> INSTRUCTIONS FOR THE TASK: Only the number is wanted: how many lines below contain "agent"?

> MATERIAL FOR THE TASK:
┌────────

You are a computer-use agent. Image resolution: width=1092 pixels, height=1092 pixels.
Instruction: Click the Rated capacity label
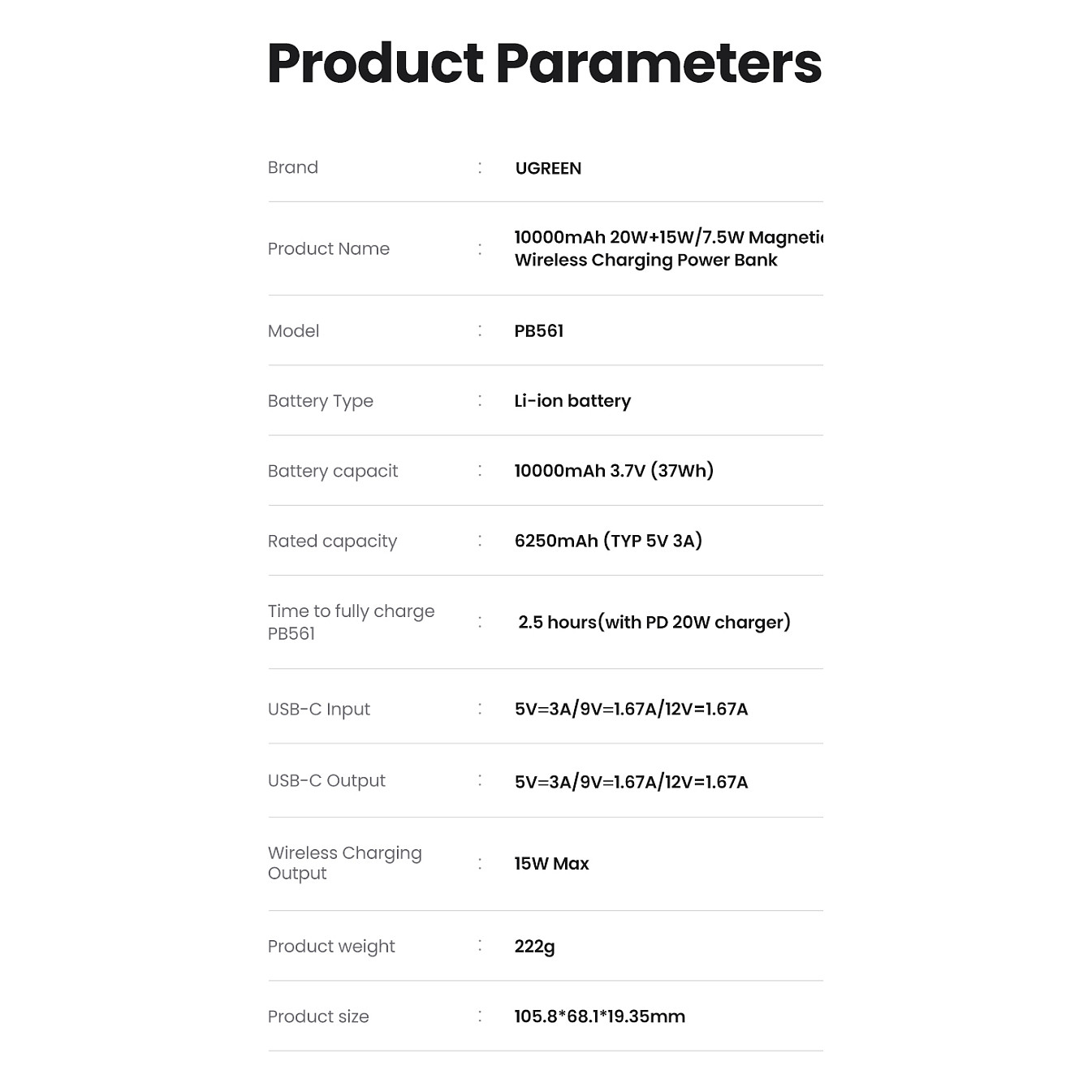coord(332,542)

└────────
┌────────

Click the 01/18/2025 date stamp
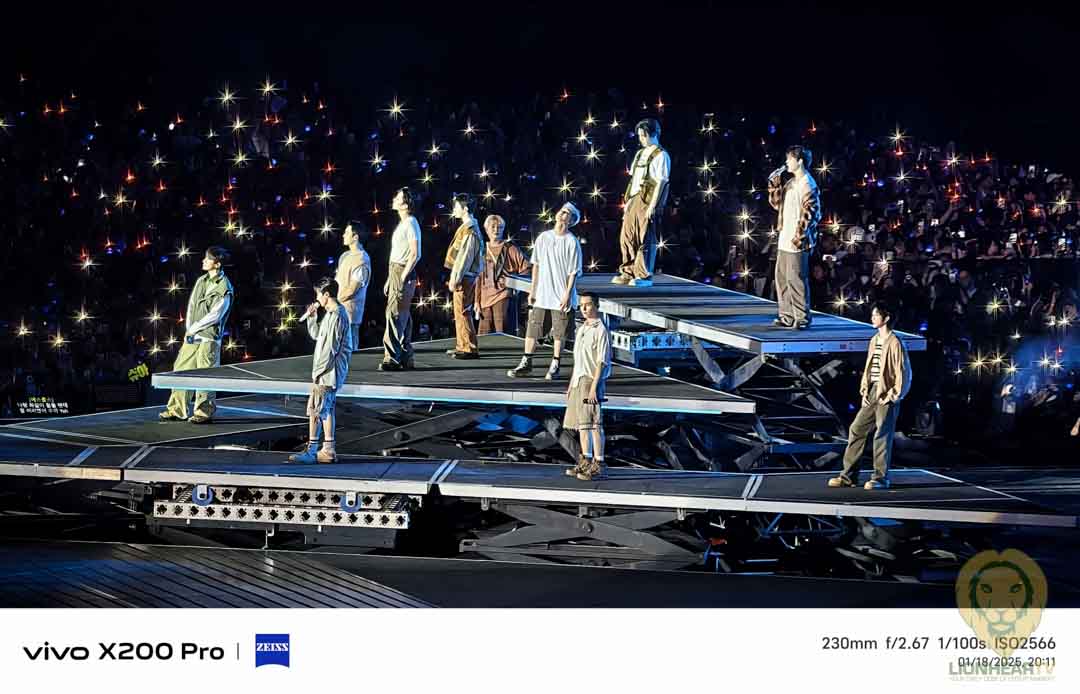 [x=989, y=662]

└────────
┌────────

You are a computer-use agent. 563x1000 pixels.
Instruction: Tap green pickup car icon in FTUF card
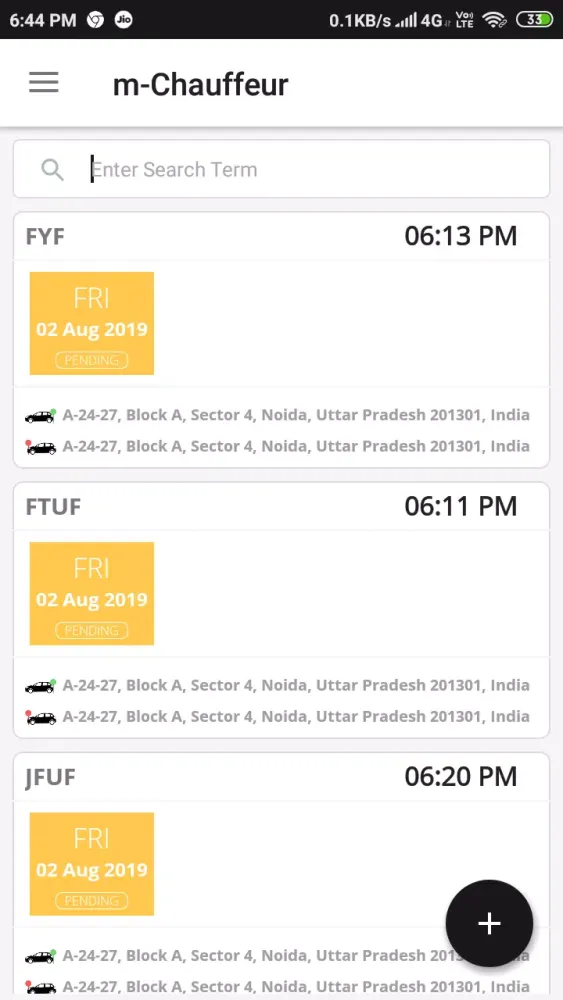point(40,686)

└────────

> RESULT FOR THIS TASK: 2